-- start --
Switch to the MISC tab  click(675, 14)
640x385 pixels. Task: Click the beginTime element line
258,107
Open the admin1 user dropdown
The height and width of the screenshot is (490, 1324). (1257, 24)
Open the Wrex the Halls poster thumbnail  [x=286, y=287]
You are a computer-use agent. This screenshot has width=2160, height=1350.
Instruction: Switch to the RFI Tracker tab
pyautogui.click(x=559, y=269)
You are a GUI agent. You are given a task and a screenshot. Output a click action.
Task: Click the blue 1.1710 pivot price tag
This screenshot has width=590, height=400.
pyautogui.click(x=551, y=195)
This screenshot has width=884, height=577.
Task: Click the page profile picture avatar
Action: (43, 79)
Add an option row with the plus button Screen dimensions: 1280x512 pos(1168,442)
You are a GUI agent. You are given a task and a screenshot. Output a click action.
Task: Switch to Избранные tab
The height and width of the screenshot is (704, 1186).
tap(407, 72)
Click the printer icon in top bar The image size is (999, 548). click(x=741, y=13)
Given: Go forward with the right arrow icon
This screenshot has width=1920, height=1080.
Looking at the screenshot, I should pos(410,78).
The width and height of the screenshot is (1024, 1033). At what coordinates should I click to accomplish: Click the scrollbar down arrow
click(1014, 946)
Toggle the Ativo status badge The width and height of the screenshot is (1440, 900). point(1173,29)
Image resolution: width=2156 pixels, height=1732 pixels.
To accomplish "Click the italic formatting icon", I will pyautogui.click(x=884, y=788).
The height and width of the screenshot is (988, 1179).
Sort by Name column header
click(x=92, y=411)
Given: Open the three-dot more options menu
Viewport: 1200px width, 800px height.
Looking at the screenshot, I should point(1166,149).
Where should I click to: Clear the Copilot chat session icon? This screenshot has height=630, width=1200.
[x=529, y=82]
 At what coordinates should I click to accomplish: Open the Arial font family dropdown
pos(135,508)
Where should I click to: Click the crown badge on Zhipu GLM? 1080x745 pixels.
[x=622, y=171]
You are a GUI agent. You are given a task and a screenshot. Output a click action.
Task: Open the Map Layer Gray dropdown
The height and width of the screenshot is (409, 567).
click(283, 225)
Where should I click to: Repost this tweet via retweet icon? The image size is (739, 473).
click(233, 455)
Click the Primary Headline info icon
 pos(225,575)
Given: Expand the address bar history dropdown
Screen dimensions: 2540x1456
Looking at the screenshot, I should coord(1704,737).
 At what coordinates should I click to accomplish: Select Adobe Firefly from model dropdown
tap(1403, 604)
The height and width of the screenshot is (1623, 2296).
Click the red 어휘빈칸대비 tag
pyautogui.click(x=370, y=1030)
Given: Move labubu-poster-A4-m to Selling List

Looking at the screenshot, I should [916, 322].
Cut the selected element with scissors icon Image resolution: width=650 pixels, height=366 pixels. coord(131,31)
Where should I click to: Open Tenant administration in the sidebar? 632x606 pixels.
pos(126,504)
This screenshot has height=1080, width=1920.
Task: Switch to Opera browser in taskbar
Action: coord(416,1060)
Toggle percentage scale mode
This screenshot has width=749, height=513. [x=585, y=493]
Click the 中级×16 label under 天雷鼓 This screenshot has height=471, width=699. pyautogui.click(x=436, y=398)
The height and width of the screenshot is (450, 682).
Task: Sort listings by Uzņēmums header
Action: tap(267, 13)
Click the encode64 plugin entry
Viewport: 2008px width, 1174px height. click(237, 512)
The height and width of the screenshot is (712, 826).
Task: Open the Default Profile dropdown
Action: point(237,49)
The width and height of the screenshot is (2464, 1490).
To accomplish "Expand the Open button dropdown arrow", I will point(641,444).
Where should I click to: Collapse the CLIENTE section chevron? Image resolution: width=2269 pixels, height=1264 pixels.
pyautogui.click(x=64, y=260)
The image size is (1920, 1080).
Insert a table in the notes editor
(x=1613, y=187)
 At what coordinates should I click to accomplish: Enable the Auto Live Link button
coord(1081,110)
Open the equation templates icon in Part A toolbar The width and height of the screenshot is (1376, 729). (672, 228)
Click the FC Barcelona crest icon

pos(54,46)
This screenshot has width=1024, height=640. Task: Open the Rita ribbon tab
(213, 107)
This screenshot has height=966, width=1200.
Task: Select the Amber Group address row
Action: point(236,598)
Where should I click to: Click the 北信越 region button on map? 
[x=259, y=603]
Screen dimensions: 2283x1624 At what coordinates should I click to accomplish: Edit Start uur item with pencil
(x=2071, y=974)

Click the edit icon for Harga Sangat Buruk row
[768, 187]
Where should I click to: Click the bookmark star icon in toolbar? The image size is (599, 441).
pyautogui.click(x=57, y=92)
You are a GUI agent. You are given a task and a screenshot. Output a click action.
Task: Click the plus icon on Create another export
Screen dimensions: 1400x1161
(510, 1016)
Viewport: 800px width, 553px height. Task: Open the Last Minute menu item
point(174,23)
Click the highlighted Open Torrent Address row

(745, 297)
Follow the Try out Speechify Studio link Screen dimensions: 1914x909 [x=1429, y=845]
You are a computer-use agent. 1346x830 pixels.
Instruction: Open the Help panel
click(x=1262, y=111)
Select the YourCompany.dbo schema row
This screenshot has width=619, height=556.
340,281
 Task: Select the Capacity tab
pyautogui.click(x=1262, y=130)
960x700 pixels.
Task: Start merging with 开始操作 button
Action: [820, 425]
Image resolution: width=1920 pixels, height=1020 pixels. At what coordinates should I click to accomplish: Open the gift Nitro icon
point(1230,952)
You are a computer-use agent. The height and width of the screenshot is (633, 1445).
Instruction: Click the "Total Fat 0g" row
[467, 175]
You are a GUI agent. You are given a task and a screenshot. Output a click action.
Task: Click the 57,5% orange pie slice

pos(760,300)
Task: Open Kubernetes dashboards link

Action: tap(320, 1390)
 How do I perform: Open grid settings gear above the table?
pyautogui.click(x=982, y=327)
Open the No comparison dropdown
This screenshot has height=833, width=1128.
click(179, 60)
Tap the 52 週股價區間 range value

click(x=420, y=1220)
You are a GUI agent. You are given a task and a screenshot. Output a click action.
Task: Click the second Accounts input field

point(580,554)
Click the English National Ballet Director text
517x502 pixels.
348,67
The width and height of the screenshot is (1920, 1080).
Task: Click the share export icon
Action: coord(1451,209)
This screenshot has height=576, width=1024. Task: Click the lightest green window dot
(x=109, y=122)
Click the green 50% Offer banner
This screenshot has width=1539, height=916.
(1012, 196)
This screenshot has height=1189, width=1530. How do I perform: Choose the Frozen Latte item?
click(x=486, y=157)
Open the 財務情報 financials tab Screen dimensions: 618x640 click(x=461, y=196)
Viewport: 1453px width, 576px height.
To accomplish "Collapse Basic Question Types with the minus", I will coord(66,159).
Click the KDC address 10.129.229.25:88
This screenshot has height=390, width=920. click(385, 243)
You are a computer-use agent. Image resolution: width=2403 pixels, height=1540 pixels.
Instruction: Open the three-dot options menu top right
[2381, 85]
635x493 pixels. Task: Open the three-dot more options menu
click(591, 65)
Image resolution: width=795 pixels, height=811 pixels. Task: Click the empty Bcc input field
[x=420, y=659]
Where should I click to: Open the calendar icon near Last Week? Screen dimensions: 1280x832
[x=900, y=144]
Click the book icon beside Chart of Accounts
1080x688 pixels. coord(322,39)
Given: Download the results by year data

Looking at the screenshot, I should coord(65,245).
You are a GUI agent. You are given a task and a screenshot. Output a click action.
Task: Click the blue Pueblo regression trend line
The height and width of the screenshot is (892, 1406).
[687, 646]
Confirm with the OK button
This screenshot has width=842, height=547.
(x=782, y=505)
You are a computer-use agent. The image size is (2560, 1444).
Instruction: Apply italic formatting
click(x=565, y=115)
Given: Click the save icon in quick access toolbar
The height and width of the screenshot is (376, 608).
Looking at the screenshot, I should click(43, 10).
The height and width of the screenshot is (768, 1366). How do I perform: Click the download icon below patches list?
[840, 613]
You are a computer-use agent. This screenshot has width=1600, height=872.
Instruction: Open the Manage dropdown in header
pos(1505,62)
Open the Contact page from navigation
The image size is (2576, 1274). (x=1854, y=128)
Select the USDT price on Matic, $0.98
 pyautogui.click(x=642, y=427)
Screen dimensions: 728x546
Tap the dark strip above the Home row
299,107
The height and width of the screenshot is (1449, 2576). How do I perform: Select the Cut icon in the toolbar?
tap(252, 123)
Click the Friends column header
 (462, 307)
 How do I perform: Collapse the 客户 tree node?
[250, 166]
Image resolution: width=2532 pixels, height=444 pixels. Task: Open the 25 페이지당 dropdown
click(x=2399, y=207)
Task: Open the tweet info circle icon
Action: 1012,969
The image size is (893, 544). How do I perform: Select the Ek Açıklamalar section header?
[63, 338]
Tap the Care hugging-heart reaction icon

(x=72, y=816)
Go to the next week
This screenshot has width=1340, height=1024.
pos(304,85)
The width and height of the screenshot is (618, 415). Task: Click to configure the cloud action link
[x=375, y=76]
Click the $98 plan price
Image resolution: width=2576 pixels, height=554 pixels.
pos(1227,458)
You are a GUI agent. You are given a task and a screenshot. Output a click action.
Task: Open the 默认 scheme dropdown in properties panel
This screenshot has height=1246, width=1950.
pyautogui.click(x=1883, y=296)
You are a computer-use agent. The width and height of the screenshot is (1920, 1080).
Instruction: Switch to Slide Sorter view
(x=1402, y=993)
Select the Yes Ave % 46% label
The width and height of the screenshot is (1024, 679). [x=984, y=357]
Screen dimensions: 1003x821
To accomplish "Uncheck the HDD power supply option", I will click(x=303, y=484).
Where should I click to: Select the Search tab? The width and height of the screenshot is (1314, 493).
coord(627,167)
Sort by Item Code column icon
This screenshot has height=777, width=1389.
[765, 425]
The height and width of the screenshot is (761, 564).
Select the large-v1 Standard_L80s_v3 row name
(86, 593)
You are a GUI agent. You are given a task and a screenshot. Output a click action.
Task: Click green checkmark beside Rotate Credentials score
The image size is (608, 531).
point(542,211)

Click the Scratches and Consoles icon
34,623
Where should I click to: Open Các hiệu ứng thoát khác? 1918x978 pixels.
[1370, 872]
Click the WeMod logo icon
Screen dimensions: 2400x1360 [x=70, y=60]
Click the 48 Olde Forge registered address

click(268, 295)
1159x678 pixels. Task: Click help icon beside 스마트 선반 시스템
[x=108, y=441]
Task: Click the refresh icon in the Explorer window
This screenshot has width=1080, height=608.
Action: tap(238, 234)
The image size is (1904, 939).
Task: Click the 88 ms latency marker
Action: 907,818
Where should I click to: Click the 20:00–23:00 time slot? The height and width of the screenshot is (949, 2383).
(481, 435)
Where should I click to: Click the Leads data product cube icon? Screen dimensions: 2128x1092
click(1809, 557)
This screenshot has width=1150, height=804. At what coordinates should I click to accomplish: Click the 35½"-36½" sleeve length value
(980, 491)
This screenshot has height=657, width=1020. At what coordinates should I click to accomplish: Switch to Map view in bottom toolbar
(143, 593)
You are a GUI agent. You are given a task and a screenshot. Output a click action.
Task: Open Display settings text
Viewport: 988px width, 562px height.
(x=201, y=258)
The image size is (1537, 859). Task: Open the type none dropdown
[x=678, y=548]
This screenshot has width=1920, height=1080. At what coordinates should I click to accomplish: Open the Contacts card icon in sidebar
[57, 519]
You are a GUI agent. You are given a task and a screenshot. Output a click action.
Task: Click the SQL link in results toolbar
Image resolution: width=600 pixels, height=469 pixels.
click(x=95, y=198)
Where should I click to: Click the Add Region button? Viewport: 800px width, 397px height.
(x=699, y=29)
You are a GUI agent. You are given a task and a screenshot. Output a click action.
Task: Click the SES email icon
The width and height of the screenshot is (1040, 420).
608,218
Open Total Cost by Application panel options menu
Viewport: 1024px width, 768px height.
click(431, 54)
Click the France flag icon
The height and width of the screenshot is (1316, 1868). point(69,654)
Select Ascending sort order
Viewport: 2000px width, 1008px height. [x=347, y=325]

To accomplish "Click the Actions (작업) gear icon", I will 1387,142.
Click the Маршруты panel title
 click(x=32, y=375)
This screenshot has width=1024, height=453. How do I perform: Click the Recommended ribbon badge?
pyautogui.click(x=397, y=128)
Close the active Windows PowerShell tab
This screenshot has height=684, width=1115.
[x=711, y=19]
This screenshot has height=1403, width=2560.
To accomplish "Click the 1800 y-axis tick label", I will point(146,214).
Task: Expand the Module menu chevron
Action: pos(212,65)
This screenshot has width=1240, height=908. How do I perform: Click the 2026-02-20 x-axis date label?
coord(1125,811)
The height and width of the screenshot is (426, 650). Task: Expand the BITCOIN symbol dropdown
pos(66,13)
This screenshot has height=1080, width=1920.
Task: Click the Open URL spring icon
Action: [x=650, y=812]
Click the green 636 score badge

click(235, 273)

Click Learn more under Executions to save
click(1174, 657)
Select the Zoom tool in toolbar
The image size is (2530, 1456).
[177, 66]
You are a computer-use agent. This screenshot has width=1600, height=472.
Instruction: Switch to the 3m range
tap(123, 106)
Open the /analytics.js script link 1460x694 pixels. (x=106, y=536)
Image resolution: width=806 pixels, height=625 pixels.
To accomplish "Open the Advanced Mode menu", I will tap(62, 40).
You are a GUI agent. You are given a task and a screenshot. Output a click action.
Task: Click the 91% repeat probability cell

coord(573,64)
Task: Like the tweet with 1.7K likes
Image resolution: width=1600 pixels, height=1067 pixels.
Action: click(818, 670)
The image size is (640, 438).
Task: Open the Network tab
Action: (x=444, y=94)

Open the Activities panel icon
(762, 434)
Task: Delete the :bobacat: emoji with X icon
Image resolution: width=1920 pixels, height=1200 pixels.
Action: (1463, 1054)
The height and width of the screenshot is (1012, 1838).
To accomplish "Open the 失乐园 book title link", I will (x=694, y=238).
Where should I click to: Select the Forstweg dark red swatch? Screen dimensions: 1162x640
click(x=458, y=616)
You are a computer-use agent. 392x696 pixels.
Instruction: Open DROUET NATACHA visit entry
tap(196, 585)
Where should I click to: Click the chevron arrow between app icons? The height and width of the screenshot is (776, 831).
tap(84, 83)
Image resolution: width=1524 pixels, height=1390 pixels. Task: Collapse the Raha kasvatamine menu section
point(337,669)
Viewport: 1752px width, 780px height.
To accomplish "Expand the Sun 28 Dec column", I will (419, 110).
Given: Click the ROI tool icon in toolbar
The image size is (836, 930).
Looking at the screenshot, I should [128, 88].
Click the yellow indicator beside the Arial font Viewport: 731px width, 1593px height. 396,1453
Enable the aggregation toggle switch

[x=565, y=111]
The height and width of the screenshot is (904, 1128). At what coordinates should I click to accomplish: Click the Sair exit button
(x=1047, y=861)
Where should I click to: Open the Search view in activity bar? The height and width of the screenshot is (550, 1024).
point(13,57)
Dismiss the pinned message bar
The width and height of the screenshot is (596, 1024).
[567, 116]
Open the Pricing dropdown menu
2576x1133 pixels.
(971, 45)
-- end --
STATED EXERCISE ▸ Copy the material from its first line through the line containing "click(283, 225)", swapping "dropdown" for "menu" and leaving everything else unchanged.

THE OUTPUT ▸
Switch to the MISC tab  click(675, 14)
640x385 pixels. Task: Click the beginTime element line
258,107
Open the admin1 user menu
The height and width of the screenshot is (490, 1324). (1257, 24)
Open the Wrex the Halls poster thumbnail  [x=286, y=287]
You are a computer-use agent. This screenshot has width=2160, height=1350.
Instruction: Switch to the RFI Tracker tab
pyautogui.click(x=559, y=269)
You are a GUI agent. You are given a task and a screenshot. Output a click action.
Task: Click the blue 1.1710 pivot price tag
This screenshot has width=590, height=400.
pyautogui.click(x=551, y=195)
This screenshot has width=884, height=577.
Task: Click the page profile picture avatar
Action: (43, 79)
Add an option row with the plus button Screen dimensions: 1280x512 pos(1168,442)
You are a GUI agent. You are given a task and a screenshot. Output a click action.
Task: Switch to Избранные tab
The height and width of the screenshot is (704, 1186).
tap(407, 72)
Click the printer icon in top bar The image size is (999, 548). click(x=741, y=13)
Given: Go forward with the right arrow icon
This screenshot has width=1920, height=1080.
Looking at the screenshot, I should pos(410,78).
The width and height of the screenshot is (1024, 1033). At what coordinates should I click to accomplish: Click the scrollbar down arrow
click(1014, 946)
Toggle the Ativo status badge The width and height of the screenshot is (1440, 900). point(1173,29)
Image resolution: width=2156 pixels, height=1732 pixels.
To accomplish "Click the italic formatting icon", I will pyautogui.click(x=884, y=788).
The height and width of the screenshot is (988, 1179).
Sort by Name column header
click(x=92, y=411)
Given: Open the three-dot more options menu
Viewport: 1200px width, 800px height.
Looking at the screenshot, I should point(1166,149).
Where should I click to: Clear the Copilot chat session icon? This screenshot has height=630, width=1200.
[x=529, y=82]
 At what coordinates should I click to accomplish: Open the Arial font family menu
pos(135,508)
Where should I click to: Click the crown badge on Zhipu GLM? 1080x745 pixels.
[x=622, y=171]
You are a GUI agent. You are given a task and a screenshot. Output a click action.
Task: Open the Map Layer Gray menu
The height and width of the screenshot is (409, 567).
click(283, 225)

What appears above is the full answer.